The calcium- dependant regulatory protein is now referred to as Calmodulin, which is similar in structure and function to the muscle protein Troponin- C. It has four binding sites to calcium. Once these sites become fully occupied, this will produce a profound conformational change in the calmodulin molecule.
This change will insure an activation process of calmodulin. Such activation is similar to binding of c- AMP to protein kinase and subsequent activation of the latter. Active calmodulin is particularly involved in regulating various kinases and enzymes of cyclic nucleotide generation and degradation eg. Pyruvate kinase, adenylate- cyclase, glycogen synthase and others.

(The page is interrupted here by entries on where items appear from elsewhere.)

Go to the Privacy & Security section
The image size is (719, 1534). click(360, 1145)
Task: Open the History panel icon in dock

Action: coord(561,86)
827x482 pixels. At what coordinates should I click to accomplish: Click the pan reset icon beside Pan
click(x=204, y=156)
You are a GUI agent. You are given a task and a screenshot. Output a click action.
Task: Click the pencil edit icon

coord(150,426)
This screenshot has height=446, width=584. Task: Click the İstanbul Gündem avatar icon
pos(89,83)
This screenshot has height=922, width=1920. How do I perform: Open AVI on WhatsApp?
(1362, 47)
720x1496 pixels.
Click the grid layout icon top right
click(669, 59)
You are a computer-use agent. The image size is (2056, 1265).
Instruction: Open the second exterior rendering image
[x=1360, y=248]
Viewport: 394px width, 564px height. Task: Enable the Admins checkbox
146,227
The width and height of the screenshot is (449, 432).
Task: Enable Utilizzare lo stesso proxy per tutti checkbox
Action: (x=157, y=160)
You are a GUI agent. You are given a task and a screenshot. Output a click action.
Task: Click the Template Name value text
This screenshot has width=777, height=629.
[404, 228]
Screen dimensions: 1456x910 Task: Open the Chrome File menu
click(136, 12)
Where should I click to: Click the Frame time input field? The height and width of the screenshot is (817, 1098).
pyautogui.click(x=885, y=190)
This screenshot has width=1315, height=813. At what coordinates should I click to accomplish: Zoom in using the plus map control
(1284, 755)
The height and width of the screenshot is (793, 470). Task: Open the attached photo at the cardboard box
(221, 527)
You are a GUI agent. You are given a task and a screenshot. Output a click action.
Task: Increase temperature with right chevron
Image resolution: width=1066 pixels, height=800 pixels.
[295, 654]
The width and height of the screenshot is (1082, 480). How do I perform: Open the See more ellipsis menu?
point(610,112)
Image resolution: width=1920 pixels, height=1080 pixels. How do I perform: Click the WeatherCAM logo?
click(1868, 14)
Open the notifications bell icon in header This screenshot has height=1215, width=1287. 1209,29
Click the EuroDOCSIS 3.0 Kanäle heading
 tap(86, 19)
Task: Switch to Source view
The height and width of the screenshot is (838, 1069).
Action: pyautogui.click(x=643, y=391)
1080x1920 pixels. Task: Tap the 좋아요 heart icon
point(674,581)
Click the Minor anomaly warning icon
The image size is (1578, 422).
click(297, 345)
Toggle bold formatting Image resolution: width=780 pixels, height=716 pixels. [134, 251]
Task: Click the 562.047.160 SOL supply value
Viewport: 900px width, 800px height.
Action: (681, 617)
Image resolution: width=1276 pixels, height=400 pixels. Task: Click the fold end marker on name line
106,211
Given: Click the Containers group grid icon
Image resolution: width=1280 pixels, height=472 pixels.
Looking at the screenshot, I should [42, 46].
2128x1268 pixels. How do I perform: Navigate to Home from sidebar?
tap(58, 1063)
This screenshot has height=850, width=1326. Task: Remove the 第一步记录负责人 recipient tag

Role of Phosphatidylinositols Metabolism in Calcium - Dependant Hormonal Action:

When the cell surface receptors are occupied by their specific hormones such as ADH, Acetylcholine or 1- cathecholamines; they become potent activators for (Phospholipase- C) enzyme which is an enzyme in the plasma membrane of the target cell. Activation of phospholipase -C is accompanied by the effect of a unique protein (G- protein) which would together result in increased Ca+2 influx to the intracellular space on one hand, and to the hydrolysis of [ Phosphatidyl inositol biphosphate or PIP-2] into (diacyl glycerol) and (inositol triphosphate or IP- 3) on the other hand.
Diacyl glycerol activates (protein kinase), a process which needs Ca+2 for activation. Active protein kinase will change proteins in the cell cytosole into phosphoproteins which will then exert their biological effects.
IP- 3 acts on the intracellular reservoir of calcium ions (ER and mitochondria) to release further calcium ions. In this way, the hydrolysis of phosphatidyl inositol molecules results in both activation of protein kinases and increase the concentration of intracellular Ca+2.

The high level of Ca+2 inside the cell combines calmodulin at its specific binding sites. The calcium- Calmodulin complex can activate both specific and multifunctional calmodulin kinases which then also phosphorylate different proteins.





Insulin and insulin like growth factor (IGF) in addition to other hormones like prolactin and growth hormone (GH) act through a cascade of kinases and phosphates. Specific receptors of these hormones contain [Intrinsic Tyrosin Kinase]. Activation of this enzyme leads to activation of a number of cytoplasmic protein tyrosin kinases which will phosphorylate one or more of cytoplasmic peptide segments, which will then get the way to the nucleus and bind to specific region of DNA and activate transcription.